Inwalidka, że tak powiem.

Przecież nie skrzywdzisz inwalidki? — westchnęła teatralnie, kładąc rękę na piersi.

Do przedziału weszły kolejne pasażerki — młoda mama z dziewczynką około sześciu lat.

Usiadły naprzeciwko.

Dziewczynka z zainteresowaniem obserwowała sytuację, przenosząc wzrok z Agaty na pulchną kobietę.
— Mamo, a dlaczego ta pani stoi w przejściu? — zapytała głośno.
— Cicho, Lena — szepnęła mama, rozkładając rzeczy.

Agata poczuła, że wszyscy zwracają na nią uwagę.

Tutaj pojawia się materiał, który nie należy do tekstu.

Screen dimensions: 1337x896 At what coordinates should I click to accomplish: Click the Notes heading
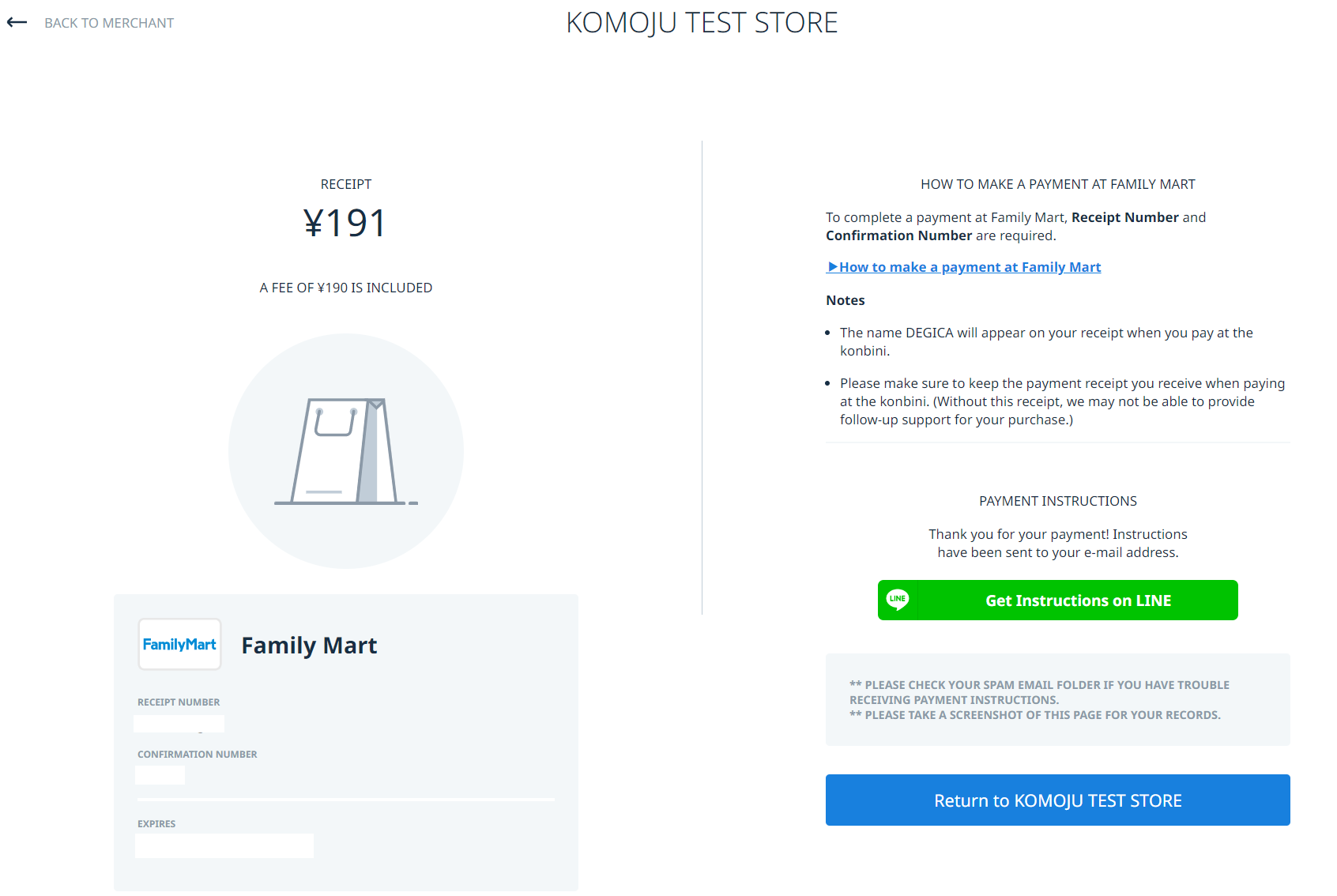coord(845,300)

Ludzie przechodzili korytarzem, zaglądali do przedziału, gdzie stała z torbą i pakunkami.

Niektórzy rzucali współczujące spojrzenia, inni — zirytowane: blokowała przejście.
— Proszę posłuchać — ściszyła głos i nachyliła się do kobiety — rozumiem pani sytuację, ale mogła pani chociaż zapytać, a nie stawiać mnie przed faktem dokonanym.

Pękata kobieta prychnęła.
— I co by to zmieniło?

Pozwoliłabyś — usiadłabym.

Nie pozwoliłabyś — też bym usiadła, bo nie mam innego wyjścia.

Nie traćmy czasu.

Pociąg zaraz rusza, a ty wciąż stoisz.

Kładź rzeczy i idź na górę.

Agata poczuła lekkie zawroty głowy od duchoty i absurdalności sytuacji.

W korytarzu ktoś zniecierpliwiony chrząknął — nadal tarasowała przejście.
— Wszystko w porządku? — do przedziału zajrzał konduktor, młody chłopak ze zmęczonym wzrokiem. — Panie, proszę siadać, za dwie minuty odjazd.
— Tu jest małe nieporozumienie — odwróciła się do niego Agata. — Ta pani zajęła moje miejsce.

Konduktor westchnął głęboko — nie pierwszy raz spotykał się z taką sytuacją.
— Poproszę panie o bilety — zwrócił się do Agaty.

Sprawdził dane.
— Tak, dolna półka przy oknie, miejsce 23.

A pani? — spojrzał na pulchną kobietę.

Ta niechętnie wygrzebała bilet z ogromnej torby i podała mu.
— Górna półka, miejsce 24 — stwierdził. — Zgodnie z zasadami PKP pasażer powinien zajmować miejsce wskazane na bilecie.